In the 1970s, the population of the Apennine chamois in the Abruzzo, Latium and Molise National Park was estimated to be 250-300, remaining more or less constant to the early '90s. From 1994, there was a new growth phase that, in 2005, resulted in a count of 650-700 animals. However, over the last 3 years, the data has shown a steady diminishing in the numbers of animals observed – 645 counted in 2005, 518 in 2009 – as well as showing a reduced number of young, especially under female care. The traditional area of Val di Rose fully reflects this situation, aggravated by the low survival rate during the first year of life of the young. As can be easily understood, if this situation is not tackled, it places at serious risk, not only the conservation of the population in the Abruzzo, Latium and Molise National Park in the long term, but also that of this sub-species.

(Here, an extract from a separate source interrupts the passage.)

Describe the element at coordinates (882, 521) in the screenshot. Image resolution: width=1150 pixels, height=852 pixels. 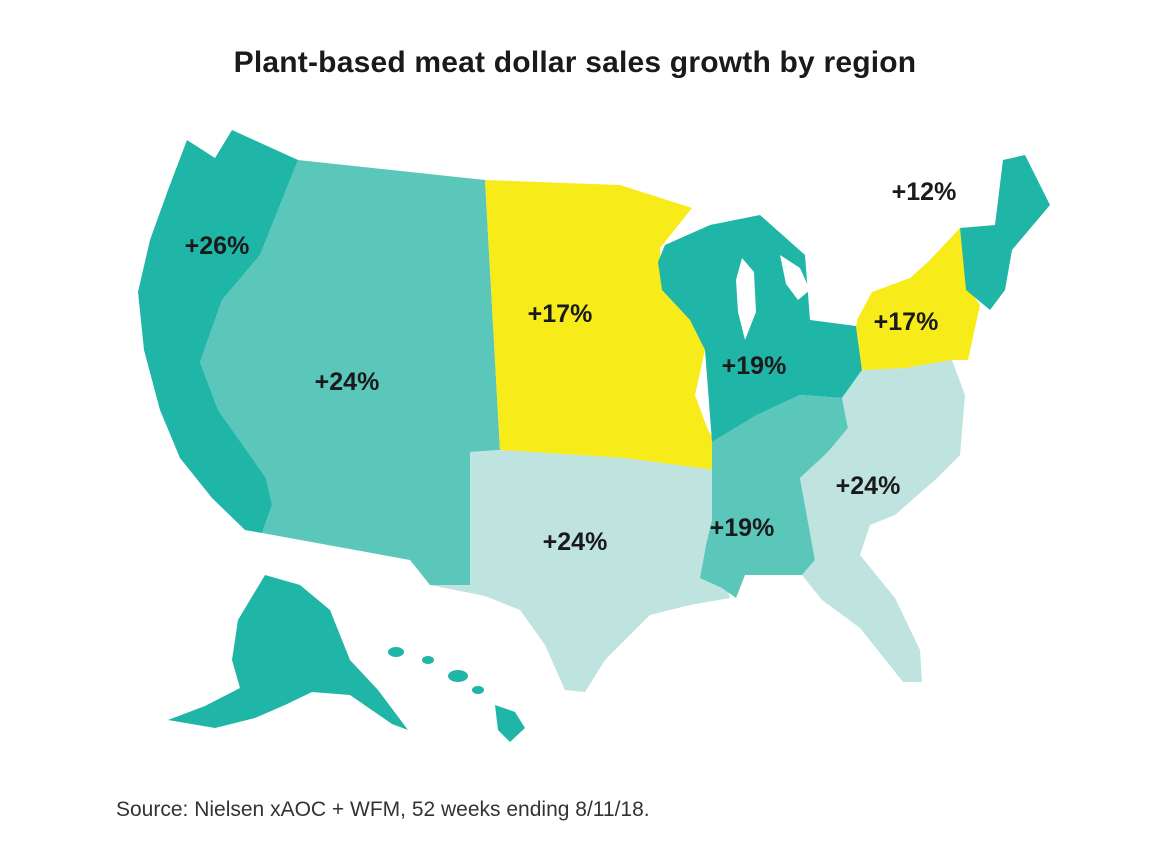
I see `region-south-atlantic` at that location.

Present nucleus number in the Sibillini less than the critical number - program to increase guranteeing long term survival

This threat can be overcome by looking at the experience acquired throught the activities in establishing new populations in the Majella and Gran Sasso parks. Observations have shown that the number of animals released to achieve a Minimum Viable Population (the critical number a population must reach to guarantee long term survival) results in a new colony being established, that is, 30 head with a sex ratio weighted on the female. The positive results attained from previous release programs indicate that the work should be pursued.

At risk health contacts

Domestic animals can be carriers of transmittable diseases, dangerous for the chamois and, thus, with serious repercussions, especially (but not only), on the nuclei during the colonization of new areas. Differently to livestock, these diseases, once transmitted, become very difficult to control in wild chamois populations. In the National Action Plan for Apennine chamois, this threat is considered to be at a high impact level, where the summer grazing of livestock (sheep, goats, cattle and horses) where establised herds of Apennine chamois are present, can lead to pathogenic agents contaminating the areale, that can be directly or indirectly transmitted. To this, we can add the low genetic variability of the sub-species resulting in very similar specimens, and therefore, making it impossible to come up with different responses for these diseases.